Here’s an example of the URL which is spammed >> https://snipboard.io/oA4xP2.jpg
Q2: Your robots.txt is correctly set up to disallow crawling of your RSS feed URLs.
Can you check the spam URL in the sensitive box if it is indexable. I checked on my end it still shows it is still indexable even in the code.
I try a different way. For example, i try to publish a post like domain.com/search/
By default, the code like Disallow: /search/ in robots.txt should block the post from crawling. But after publishing, it seems like the post is indexable.
You can see the screenshot i shared in the sensitive data. You’ll see the tool shows that the URL is live and it is possible to index it.
Q3: It looks like you have done everything necessary, setting search results to ‘noindex’ and setting disallow on /search/ and /feed/ URLs in your robots.txt.
Instead of just blocking it, how to take down these spam feed URLs with all those gambling keywords?
Even if you block it, those spammed URLs are still live on the site.
Hello,
RSS feed attacks can be caused due to various reasons. Most primarily due to database or corrupt WordPress installation. The most common issue reported with Adsense injection.
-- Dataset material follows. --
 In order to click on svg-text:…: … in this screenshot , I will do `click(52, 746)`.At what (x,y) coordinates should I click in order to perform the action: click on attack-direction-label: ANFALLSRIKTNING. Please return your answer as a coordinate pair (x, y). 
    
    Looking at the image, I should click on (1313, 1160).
My course of action will be:
1. Disable / change FTP password if you’re using.
2. Change DB password to something strong.
3. Use WordFence plugin to set the security.Do you actively use your RSS Feed? If not, you can disable the access to user or even completely disable that. Also, you could test blocking that page from visitors in Wordfence.
Q1: /feed/rss/ URLs are not spam and are normal WordPress URLs that are generated automatically for RSS feeds.
As even after running the scan, nothing was found. I would suggest running a database search as well. If there’s any discrepancy, try removing that. It’s hard to pin-point the actual reason for hack, we can add preventive features to prevent more misuse. I would suggest using Wordfence and stop access of the rss feed.
By default, the code like Disallow: /search/ in robots.txt should block the post from crawling. But after publishing, it seems like the post is indexable.
Disallow directive set in robots.txt file is for search engines not to index those pages. Once they encounter those directives in robots file, they’ll skip it and move to the next. It doesn’t mean that the code will be changed from “index” to “noindex”.
Question 3: How do we removed all these spam pages?
As there’s no source of infected files, the only place you need to cross-check is the database. Check in the database if those URLs are there and clean them.
After cleaning I would still suggest using any security plugin and disabling RSS if you aren’t using it.
Let us know how it goes.
Thank you
hi
I try to disable in the feed.
But that spam URL still show live page but showing error instead of a 404 page.
>> https://snipboard.io/4FGSCm.jpg
How do we resolve this?
Hello,
The status of the feed URL is already
500
since the feed is already disabled. You can also refer to the screenshot attached in the sensitive data section for your reference.Please note that URLs should have a status code of 200 for them to be qualified for indexing. Here’s a link for more information:
https://www.searchenginejournal.com/google-checks-status-codes-before-anything-else-when-crawling-content/331251/Hope that helps.
Thank you.
Hello,
Since we did not hear back from you for 15 days, we are assuming that you found the solution. We are closing this support ticket.
If you still need assistance or any other help, please feel free to open a new support ticket, and we will be more than happy to assist.
Thank you.
The ticket ‘Internal Site Search Spam’ is closed to new replies.